## Start
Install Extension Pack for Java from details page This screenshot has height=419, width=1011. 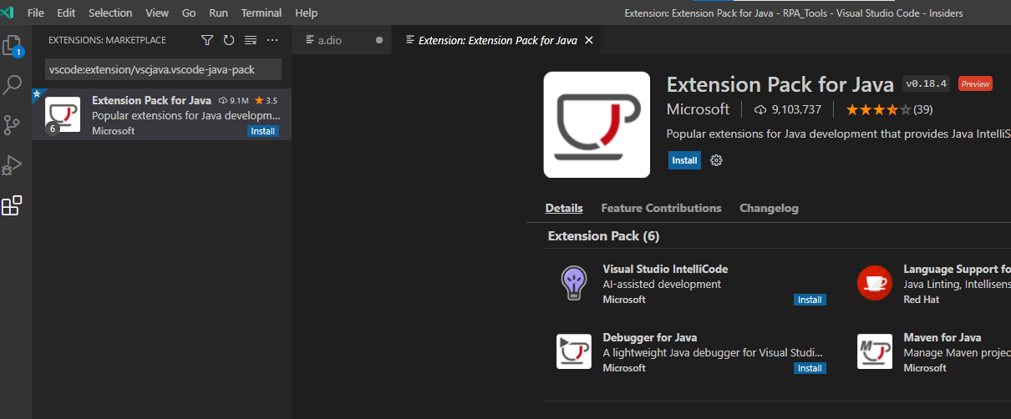684,160
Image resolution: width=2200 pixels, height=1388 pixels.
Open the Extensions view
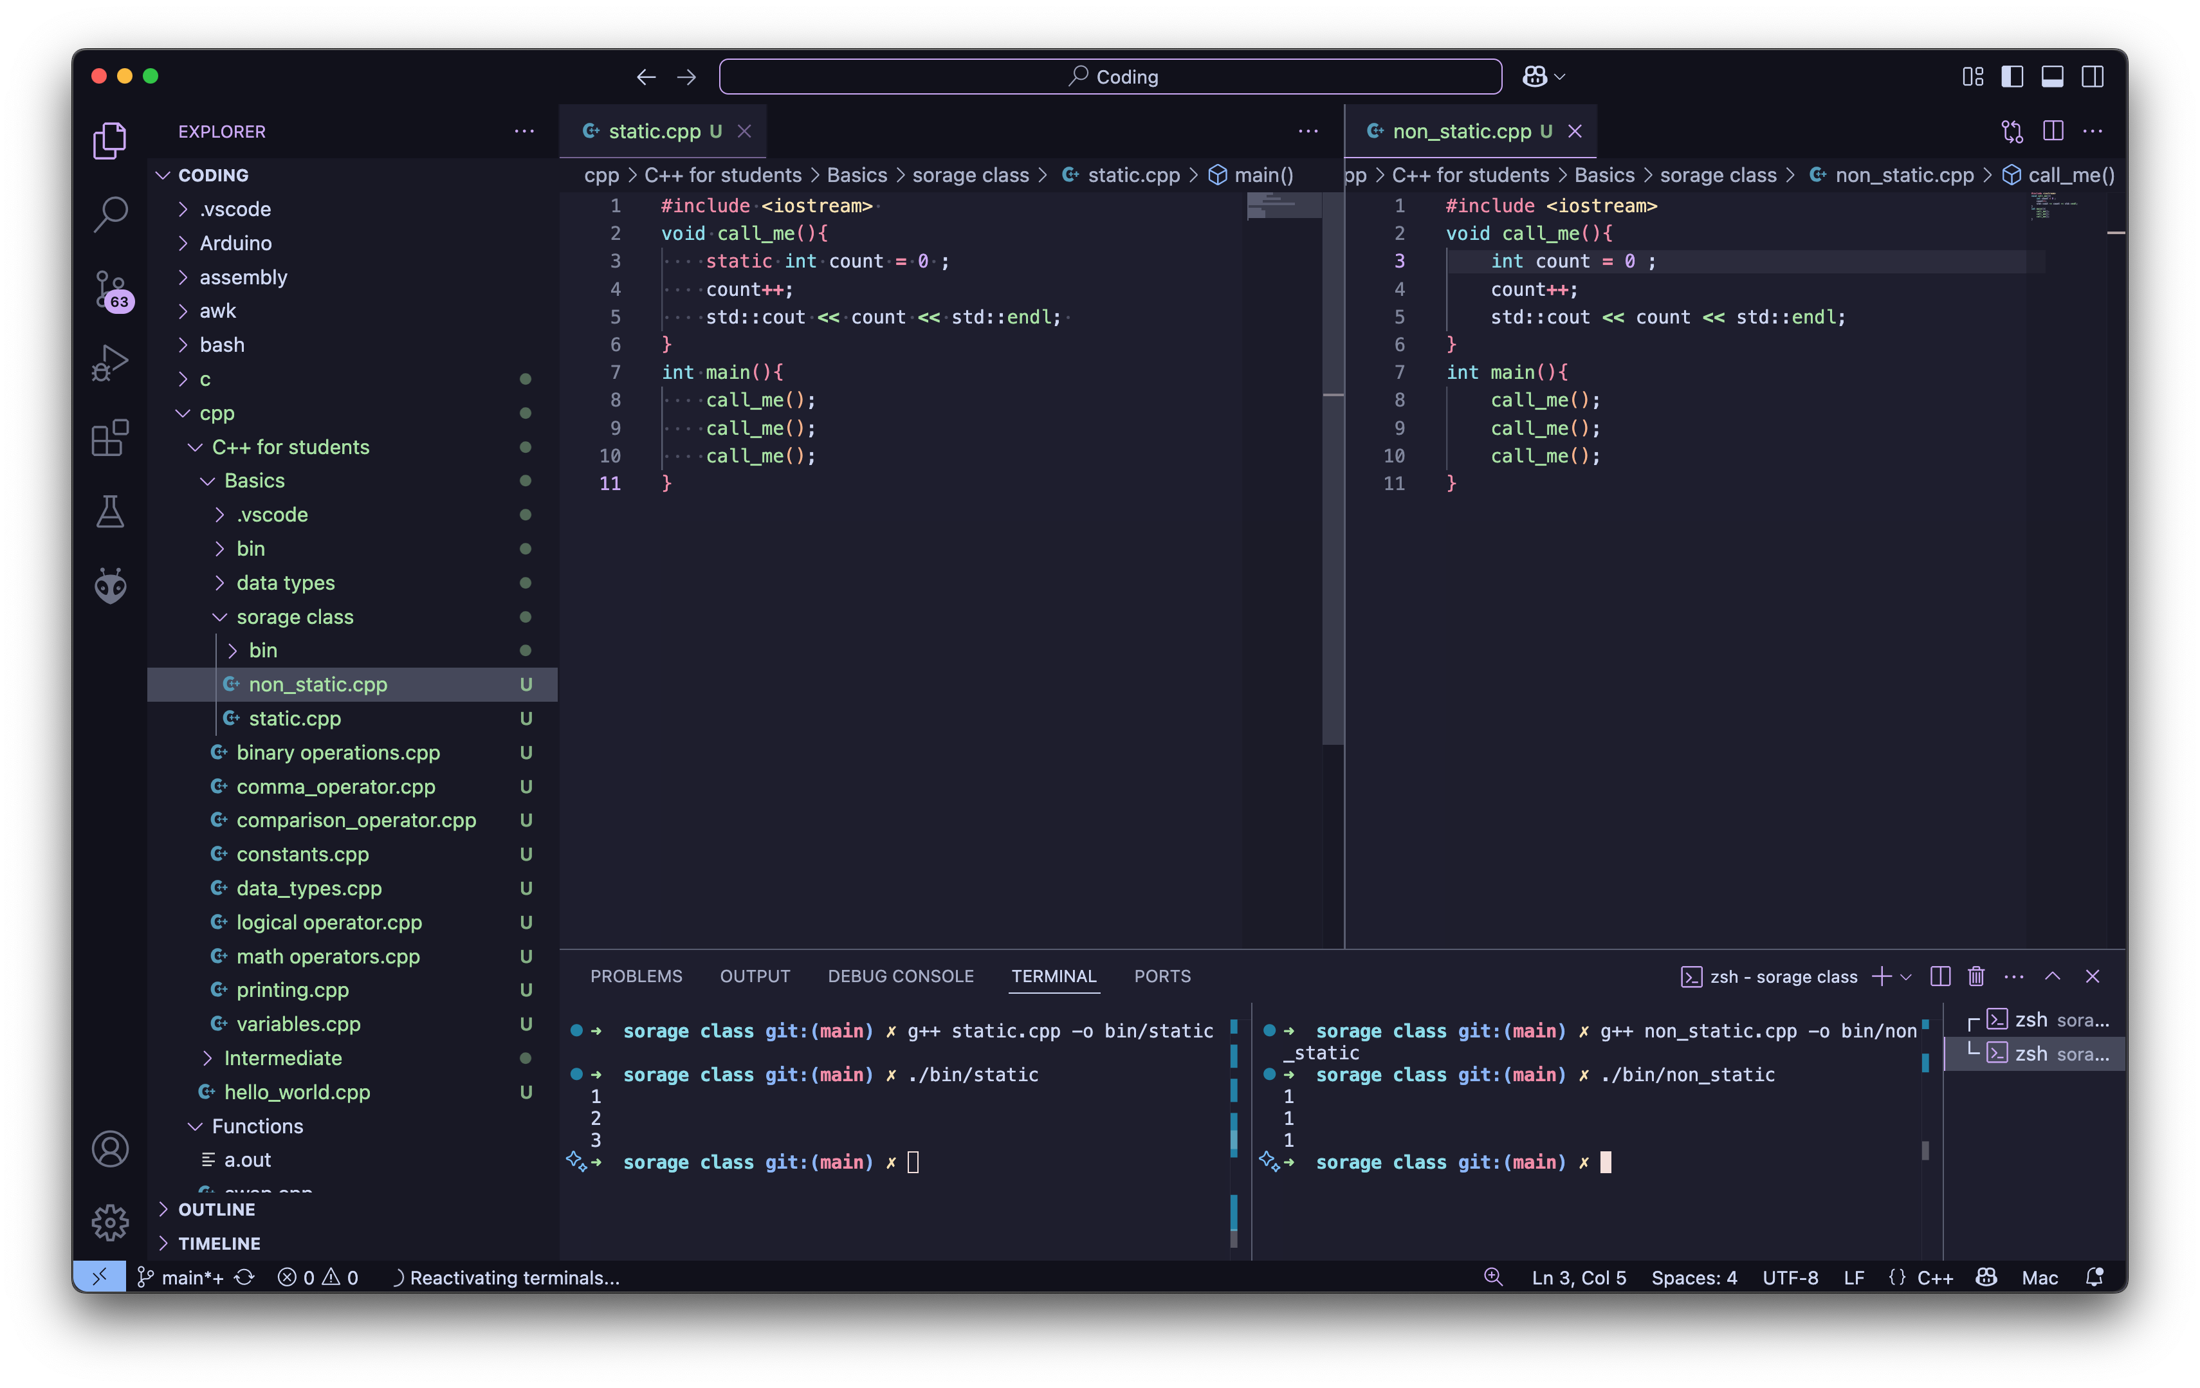pos(111,438)
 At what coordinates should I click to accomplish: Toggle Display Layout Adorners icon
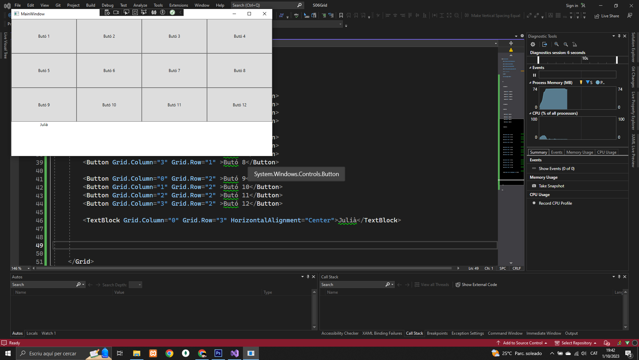tap(135, 12)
## End
Problem details:
Rewrite the records from the line containing "Image resolution: width=2200" through the end, replacing "icon" with "button" and leaving everything else unchanged. Leave out the pictures.

Answer to the exercise:
Image resolution: width=2200 pixels, height=1388 pixels.
Open the Extensions view
pos(111,438)
 At what coordinates should I click to accomplish: Toggle Display Layout Adorners button
tap(135, 12)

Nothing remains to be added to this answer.